Tyler, the Creator’s phone camera appeared to be smudged. He had aimed his lens up his nostrils. He seemed to be sweating. “I know I’m the last person y’all should ever take advice from,” the 29-year-old rapper told his fans in a video posted to Instagram and Twitter. “But I’m reiterating what everyone else is saying. Please, please, if you’re young, and your fucking back don’t hurt, go to the polls and cast a fucking vote.”
Stylistically, this was a typically scruffy and profane message for an artist whose signature chorus goes, “Kill people, burn shit, fuck school.” Substance-wise, it seemed to make him squirm. In the past, Tyler said in the video, he “didn’t give a fuck about none of this shit”—politics—“just like a lot of y’all ... But I see the light.” He wants follow-through for the Black Lives Matter movement. He wants more arts education in schools. Alluding to gay rights, he said he likes “being able to marry whoever I want at any given moment.” And so this year, he said, he’ll be voting for the first time ever.

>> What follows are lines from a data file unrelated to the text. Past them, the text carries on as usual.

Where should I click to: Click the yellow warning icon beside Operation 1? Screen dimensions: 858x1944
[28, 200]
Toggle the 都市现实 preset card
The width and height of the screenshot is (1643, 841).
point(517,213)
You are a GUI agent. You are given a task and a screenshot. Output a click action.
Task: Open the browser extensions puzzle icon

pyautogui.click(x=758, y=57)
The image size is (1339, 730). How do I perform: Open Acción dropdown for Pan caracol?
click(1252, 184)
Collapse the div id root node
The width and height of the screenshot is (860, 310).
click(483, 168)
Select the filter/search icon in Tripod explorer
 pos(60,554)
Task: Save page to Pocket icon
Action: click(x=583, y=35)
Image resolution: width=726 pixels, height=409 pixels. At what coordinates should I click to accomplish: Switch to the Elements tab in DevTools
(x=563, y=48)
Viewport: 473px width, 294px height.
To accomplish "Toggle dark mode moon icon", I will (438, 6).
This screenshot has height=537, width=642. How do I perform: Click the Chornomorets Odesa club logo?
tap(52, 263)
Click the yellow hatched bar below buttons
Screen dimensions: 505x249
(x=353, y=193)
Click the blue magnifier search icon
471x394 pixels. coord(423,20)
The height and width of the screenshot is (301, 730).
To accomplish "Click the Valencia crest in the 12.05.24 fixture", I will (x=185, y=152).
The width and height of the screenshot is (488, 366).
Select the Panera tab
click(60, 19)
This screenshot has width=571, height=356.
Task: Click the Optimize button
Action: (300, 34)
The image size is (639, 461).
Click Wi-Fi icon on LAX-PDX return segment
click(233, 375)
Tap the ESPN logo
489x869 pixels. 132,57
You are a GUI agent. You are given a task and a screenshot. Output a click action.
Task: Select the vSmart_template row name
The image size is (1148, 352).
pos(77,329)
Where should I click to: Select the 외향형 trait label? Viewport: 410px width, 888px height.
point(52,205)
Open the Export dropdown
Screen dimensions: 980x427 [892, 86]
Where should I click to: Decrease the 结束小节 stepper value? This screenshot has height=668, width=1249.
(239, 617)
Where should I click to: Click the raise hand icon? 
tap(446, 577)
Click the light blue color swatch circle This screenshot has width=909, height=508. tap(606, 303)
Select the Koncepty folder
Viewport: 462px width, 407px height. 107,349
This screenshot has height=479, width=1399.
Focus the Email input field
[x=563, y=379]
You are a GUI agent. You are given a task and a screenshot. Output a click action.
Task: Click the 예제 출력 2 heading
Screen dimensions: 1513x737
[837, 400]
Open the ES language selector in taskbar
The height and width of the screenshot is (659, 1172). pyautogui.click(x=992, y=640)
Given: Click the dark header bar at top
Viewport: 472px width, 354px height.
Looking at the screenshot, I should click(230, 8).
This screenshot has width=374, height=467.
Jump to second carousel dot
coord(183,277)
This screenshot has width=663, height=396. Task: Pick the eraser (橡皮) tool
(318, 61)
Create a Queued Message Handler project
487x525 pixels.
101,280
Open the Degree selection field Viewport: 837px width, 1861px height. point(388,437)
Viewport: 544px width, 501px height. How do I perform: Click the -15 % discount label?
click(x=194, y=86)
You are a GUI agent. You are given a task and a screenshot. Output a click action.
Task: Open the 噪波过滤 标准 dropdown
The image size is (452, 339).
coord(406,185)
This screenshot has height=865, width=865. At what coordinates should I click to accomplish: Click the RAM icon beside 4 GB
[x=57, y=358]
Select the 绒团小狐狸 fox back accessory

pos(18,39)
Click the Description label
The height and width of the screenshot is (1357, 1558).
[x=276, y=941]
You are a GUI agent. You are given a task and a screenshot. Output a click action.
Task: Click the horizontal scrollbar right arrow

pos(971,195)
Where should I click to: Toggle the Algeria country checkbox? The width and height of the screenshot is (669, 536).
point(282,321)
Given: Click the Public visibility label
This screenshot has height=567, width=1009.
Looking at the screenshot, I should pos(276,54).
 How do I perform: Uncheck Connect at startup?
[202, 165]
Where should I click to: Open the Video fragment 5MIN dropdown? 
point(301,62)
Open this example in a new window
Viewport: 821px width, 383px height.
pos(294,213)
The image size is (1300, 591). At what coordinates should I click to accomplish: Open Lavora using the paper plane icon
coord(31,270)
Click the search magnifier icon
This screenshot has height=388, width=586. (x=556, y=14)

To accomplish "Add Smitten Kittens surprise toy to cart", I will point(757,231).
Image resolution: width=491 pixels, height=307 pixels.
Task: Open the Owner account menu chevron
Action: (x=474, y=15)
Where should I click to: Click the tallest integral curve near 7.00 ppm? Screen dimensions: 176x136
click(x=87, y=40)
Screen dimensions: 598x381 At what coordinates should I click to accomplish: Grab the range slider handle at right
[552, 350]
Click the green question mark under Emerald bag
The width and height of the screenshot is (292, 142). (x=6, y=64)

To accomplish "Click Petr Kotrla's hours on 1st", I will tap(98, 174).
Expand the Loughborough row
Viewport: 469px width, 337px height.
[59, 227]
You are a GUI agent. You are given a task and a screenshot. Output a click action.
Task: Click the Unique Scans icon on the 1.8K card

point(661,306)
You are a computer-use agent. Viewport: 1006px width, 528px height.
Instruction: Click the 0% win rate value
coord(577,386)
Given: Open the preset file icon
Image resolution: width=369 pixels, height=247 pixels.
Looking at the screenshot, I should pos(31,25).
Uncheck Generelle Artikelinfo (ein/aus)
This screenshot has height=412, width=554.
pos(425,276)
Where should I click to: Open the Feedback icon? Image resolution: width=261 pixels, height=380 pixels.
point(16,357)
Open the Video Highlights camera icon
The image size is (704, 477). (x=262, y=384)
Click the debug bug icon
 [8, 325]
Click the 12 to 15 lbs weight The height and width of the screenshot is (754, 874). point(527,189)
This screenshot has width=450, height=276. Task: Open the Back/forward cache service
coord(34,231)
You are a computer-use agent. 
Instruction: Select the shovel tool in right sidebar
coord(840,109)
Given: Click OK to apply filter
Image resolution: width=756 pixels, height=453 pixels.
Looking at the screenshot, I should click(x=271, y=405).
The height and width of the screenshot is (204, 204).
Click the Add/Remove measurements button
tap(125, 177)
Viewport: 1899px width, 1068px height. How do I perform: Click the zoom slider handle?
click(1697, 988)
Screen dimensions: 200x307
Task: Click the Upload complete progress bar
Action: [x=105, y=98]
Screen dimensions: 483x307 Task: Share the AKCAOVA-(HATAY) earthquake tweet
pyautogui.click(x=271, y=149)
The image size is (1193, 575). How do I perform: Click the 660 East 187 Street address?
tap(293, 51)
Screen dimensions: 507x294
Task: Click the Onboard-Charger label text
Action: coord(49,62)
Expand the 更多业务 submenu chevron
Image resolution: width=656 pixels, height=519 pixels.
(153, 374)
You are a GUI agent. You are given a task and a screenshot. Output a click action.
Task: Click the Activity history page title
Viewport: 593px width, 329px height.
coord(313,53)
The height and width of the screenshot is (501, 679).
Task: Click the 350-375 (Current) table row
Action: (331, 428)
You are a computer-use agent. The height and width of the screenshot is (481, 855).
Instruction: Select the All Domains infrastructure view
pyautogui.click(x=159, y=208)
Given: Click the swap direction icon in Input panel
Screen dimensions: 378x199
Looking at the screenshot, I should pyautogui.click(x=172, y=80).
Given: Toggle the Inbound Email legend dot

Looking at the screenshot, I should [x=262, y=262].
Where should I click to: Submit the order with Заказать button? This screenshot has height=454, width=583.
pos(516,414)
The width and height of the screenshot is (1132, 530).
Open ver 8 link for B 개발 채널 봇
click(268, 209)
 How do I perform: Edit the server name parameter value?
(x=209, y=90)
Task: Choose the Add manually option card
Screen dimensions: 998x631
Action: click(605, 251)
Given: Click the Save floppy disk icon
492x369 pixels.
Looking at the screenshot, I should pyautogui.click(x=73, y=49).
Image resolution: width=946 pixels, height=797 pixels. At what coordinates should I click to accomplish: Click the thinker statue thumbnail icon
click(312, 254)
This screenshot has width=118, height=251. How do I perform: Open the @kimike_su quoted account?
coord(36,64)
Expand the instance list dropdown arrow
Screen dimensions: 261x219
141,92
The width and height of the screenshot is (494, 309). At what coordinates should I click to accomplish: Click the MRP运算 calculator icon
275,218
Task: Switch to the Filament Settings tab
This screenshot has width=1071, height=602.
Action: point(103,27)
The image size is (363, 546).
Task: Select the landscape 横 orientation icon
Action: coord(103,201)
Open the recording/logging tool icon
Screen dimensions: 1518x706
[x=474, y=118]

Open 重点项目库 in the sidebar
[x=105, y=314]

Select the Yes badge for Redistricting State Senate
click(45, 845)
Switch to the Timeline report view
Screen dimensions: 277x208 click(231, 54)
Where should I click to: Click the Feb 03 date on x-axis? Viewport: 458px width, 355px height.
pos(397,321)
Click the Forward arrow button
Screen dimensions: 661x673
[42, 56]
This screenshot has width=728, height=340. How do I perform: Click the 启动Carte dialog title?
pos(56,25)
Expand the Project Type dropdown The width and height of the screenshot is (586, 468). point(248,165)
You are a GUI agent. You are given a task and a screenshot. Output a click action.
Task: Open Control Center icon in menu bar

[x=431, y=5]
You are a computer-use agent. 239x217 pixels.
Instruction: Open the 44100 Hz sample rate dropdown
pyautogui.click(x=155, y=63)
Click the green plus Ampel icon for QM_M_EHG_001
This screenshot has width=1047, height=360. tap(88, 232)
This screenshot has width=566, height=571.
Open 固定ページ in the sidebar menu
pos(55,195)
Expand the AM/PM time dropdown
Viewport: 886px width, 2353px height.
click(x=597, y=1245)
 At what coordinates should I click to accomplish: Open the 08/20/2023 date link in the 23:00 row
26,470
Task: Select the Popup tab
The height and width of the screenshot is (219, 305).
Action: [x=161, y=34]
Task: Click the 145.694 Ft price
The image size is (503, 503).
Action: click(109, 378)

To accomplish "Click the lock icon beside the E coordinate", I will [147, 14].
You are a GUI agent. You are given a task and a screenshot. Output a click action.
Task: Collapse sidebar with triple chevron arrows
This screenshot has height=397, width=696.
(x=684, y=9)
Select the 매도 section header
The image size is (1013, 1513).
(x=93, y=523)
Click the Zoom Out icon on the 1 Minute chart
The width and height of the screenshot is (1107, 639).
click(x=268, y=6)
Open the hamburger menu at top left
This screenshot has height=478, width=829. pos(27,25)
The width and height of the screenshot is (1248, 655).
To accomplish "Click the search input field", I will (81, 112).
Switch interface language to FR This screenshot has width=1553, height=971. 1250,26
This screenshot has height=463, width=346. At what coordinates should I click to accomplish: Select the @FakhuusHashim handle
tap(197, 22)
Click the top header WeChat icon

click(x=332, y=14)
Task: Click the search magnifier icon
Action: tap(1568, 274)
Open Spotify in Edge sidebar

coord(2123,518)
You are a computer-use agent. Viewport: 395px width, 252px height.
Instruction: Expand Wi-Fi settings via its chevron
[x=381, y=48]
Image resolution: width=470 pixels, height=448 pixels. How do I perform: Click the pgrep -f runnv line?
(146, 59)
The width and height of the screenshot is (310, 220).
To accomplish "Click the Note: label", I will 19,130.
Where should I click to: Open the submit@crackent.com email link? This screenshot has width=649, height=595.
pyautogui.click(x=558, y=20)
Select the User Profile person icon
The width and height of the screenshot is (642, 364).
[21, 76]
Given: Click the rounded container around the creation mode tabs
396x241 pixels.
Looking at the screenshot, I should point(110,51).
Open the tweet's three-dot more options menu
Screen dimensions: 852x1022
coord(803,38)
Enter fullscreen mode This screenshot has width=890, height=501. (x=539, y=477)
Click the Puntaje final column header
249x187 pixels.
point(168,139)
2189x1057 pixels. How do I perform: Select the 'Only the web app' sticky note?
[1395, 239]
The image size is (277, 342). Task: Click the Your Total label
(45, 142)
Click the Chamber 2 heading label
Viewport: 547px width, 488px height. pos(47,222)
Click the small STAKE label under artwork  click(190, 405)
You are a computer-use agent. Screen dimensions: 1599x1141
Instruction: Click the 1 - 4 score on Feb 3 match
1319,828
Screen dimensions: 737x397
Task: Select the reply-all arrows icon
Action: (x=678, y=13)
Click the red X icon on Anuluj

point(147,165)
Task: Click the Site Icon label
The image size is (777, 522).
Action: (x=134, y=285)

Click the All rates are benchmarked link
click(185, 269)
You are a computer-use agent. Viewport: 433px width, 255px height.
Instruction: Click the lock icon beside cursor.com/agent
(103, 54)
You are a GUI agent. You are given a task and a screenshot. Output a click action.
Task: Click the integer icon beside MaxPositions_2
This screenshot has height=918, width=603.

Scratch one more name off the shortening list of celebrities who haven’t weighed in on politics in 2020. Taylor Swift, who was notoriously silent during the 2016 campaign, is baking cookies frosted with the Biden-Harris logo. Dwayne “The Rock” Johnson, the action star whose movies unite red and blue America, threw his first-ever presidential endorsement to the Democrats. Donald Trump retains much of his small celebrity fan club from 2016—Kid Rock, Roseanne Barr, Jon Voight—though Clint Eastwood appears to have gone centrist on him. Still, the more inescapable examples of celebrity activism in 2020 are not for or against a particular candidate. They are rather, as in Tyler’s case, for the act of voting itself.